Figure 1.

Basal glycemia, glucose disposal, plasma insulin and insulin responses in vitro and in vivo in NKCC1^HE mice. (A) Blood glucose levels in fasted NKCC1^WT (black dots, n=26) and NKCC1^HE mice (grey dots, n=58). Values are stated for each genotype and expressed as the means±s.e.m. (*P=0.003). (B) Insulin-induced hypoglycemia in fasted NKCC1^WT (black dots, n=5) and NKCC1^HE mice (grey dots, n=6). Results are plotted as natural logarithms of initial blood glucose, i.e., before insulin injection vs time in minutes. The differences between the slopes of each curve (grey lines), calculated by linear regression analysis, were not statistically different (P=0.816). The 95% confidence limits are indicated as overlapped shaded areas. (C) Basal and glucose-stimulated plasma insulin in fasted NKCC1^WT (black dots, n=3–7) and NKCC1^HE mice (grey dots, n=7–12).
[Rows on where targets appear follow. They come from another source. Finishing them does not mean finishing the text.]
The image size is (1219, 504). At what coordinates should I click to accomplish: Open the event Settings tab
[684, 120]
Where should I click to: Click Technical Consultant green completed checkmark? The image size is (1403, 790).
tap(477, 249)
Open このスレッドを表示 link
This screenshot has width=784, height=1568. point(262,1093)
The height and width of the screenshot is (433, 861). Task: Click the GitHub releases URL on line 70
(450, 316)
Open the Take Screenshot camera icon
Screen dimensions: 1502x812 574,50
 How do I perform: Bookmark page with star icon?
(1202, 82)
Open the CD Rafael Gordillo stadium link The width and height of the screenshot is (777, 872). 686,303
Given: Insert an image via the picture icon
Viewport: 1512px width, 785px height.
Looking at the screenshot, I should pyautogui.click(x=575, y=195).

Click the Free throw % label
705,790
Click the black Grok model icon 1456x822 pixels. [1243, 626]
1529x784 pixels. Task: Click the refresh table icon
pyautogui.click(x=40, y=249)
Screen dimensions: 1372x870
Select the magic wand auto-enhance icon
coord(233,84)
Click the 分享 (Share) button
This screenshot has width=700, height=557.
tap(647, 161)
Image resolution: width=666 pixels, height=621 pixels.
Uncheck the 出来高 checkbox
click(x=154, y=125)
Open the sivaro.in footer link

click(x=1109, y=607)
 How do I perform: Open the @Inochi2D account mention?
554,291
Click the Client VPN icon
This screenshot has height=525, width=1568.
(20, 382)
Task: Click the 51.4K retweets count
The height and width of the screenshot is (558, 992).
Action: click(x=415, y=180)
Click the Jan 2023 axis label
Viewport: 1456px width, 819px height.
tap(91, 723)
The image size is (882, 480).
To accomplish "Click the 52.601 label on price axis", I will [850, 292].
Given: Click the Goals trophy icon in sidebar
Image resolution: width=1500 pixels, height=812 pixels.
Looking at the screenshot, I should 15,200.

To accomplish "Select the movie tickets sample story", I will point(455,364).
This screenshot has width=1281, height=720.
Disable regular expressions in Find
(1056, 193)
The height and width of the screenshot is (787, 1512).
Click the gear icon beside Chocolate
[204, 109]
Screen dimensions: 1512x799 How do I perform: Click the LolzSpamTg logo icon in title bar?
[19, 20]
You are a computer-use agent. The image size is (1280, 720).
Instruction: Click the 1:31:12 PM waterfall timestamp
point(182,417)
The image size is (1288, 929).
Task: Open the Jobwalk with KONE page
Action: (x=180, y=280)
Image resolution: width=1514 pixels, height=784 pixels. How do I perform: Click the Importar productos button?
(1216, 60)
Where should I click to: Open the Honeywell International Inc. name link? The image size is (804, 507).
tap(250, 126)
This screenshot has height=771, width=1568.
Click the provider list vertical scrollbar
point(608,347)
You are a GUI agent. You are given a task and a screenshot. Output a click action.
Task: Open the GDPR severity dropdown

Plasma insulin levels either basal or 5 min post-glucose stimuli were not different (NS) in NKCC1^WT (basal: 107.1±5.2 pmol/l, 5 min: 137.7±30.9 pmol/l, P=0.443) but were in NKCC1^HE mice (basal: 25.8±2.4 pmol/l, 5 min: 109.8±21.9 pmol/l, *P=0.010). (D) Intra-peritoneal glucose tolerance tests in NKCC1^WT (black dots, n=7) and NKCC1^HE mice (grey dots, n=10). Basal blood glucose in NKCC1^WT and NKCC1^HE mice is 5.6±0.3 and 4.0±0.3 mM respectively (*P=0.001). Glycemia 15 and 30 min post-glucose stimulus was significantly lower in NKCC1^HE mice relative to NKCC1^WT (*P<0.05). Inset: areas under each GTT curve (NKCC1^WT=9.5±0.6 mM/min, NKCC1^HE=7.9±0.4, *P=0.027). (E) Insulin secretion from equivalent numbers of NKCC1^WT and NKCC1^HE islets (black and grey dots, respectively) challenged with the indicated glucose concentrations. Results are expressed as mean insulin (pmol/l)±s.e.m. present in the culture media (n=5).